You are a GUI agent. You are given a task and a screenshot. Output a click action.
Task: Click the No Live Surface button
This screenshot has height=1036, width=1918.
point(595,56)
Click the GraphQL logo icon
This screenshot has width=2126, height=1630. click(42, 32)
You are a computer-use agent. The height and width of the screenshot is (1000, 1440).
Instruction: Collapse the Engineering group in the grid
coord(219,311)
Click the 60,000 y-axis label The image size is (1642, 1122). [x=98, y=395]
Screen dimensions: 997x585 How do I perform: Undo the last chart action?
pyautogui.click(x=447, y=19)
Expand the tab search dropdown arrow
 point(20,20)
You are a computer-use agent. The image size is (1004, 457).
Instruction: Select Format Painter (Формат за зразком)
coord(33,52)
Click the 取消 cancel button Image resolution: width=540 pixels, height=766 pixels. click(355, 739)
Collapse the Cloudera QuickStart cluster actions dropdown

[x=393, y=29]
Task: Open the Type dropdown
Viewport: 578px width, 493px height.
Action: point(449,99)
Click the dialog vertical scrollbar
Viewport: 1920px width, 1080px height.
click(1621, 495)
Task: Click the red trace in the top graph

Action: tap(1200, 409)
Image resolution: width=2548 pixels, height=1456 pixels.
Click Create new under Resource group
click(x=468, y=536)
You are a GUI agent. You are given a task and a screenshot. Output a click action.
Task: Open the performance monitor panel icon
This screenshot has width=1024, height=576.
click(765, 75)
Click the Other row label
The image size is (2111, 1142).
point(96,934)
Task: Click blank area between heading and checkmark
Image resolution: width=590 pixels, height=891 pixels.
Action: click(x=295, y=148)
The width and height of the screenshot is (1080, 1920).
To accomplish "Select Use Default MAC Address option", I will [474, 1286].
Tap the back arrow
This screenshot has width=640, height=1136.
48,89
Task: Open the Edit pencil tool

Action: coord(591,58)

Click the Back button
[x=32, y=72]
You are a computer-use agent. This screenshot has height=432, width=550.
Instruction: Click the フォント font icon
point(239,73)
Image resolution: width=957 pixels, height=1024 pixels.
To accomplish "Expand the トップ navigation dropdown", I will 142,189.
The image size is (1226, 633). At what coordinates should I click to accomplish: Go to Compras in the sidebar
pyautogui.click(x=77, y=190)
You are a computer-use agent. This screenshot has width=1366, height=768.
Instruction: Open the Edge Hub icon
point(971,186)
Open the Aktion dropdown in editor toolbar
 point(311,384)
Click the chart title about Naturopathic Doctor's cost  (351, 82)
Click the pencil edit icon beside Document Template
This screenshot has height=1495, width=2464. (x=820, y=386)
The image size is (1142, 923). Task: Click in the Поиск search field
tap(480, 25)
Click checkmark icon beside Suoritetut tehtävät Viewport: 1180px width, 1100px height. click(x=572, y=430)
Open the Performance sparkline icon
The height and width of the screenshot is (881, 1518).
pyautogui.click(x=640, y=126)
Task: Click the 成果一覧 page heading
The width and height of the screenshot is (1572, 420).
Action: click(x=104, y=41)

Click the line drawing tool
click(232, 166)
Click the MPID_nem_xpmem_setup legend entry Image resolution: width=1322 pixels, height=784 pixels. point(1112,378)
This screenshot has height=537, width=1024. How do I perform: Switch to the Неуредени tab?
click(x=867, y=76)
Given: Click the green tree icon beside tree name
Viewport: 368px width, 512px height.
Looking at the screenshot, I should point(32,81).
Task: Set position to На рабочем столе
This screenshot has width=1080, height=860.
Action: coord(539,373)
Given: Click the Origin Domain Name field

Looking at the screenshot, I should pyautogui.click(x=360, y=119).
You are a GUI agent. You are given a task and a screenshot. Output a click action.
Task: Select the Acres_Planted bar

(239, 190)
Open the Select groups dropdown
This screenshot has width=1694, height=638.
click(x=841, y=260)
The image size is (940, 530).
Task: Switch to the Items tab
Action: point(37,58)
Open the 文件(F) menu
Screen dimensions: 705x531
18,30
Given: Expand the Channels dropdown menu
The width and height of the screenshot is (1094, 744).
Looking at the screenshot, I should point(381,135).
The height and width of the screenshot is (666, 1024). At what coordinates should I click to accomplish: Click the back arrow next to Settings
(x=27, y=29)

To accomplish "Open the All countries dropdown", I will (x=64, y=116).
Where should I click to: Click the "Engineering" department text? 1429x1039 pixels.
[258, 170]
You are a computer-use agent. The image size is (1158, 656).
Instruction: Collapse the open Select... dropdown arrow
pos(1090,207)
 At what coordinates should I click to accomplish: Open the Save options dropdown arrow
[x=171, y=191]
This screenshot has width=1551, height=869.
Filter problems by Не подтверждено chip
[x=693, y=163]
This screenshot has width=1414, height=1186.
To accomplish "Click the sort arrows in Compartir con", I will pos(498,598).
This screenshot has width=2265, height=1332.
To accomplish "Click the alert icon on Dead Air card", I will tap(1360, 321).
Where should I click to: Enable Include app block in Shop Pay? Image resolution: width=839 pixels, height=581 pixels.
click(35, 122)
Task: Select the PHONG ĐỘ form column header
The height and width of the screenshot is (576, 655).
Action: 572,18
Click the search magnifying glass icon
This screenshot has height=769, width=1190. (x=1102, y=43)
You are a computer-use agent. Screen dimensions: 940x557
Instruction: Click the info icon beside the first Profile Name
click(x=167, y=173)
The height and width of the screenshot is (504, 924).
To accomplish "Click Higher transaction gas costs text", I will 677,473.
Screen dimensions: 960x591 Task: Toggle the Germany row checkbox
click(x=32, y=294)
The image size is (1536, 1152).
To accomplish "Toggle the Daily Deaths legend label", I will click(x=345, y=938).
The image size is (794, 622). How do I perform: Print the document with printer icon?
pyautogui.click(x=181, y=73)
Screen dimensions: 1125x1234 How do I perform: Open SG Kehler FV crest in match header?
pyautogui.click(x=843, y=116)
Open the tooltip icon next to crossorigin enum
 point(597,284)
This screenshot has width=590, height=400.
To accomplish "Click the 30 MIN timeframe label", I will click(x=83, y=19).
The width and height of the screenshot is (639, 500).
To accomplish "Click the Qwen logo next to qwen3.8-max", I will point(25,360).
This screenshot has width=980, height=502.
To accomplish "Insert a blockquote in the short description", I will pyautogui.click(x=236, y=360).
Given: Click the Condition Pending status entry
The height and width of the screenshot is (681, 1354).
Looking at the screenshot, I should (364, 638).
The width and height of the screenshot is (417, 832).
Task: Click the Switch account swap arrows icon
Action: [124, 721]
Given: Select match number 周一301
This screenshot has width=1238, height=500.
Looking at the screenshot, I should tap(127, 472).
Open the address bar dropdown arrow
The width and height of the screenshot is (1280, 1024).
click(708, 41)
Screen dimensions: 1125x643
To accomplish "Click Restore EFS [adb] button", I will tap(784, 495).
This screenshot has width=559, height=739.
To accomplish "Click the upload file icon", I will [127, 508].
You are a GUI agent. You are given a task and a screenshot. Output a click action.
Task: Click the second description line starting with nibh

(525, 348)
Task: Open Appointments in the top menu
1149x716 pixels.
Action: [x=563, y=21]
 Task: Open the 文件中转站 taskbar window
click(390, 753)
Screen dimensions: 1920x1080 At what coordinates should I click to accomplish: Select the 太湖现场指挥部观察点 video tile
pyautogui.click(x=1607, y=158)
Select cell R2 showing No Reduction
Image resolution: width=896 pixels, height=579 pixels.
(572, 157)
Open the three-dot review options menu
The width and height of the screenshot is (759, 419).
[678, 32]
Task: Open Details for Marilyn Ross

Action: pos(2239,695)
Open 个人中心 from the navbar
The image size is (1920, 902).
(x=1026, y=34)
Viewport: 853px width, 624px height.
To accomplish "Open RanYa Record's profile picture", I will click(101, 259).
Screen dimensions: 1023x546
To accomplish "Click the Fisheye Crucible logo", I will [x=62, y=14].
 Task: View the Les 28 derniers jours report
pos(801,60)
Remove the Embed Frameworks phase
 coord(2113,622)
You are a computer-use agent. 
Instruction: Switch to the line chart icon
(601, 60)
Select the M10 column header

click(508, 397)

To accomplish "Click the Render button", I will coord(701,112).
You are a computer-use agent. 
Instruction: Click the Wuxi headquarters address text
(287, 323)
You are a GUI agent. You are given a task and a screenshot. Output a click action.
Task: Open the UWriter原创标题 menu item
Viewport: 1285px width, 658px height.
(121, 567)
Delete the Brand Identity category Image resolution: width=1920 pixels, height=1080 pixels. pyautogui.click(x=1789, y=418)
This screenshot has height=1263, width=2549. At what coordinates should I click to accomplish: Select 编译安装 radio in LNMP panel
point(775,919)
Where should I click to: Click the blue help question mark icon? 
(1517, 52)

-=-=-

Copy out word for word the lines that begin with the one containing "Select cell R2 showing No Reduction" and end with the one containing "I will coord(701,112).", both included.

## EXERCISE ANSWER
Select cell R2 showing No Reduction
Image resolution: width=896 pixels, height=579 pixels.
(572, 157)
Open the three-dot review options menu
The width and height of the screenshot is (759, 419).
[678, 32]
Task: Open Details for Marilyn Ross

Action: pos(2239,695)
Open 个人中心 from the navbar
The image size is (1920, 902).
(x=1026, y=34)
Viewport: 853px width, 624px height.
To accomplish "Open RanYa Record's profile picture", I will click(101, 259).
Screen dimensions: 1023x546
To accomplish "Click the Fisheye Crucible logo", I will [x=62, y=14].
 Task: View the Les 28 derniers jours report
pos(801,60)
Remove the Embed Frameworks phase
 coord(2113,622)
You are a computer-use agent. 
Instruction: Switch to the line chart icon
(601, 60)
Select the M10 column header

click(508, 397)

To accomplish "Click the Render button", I will coord(701,112).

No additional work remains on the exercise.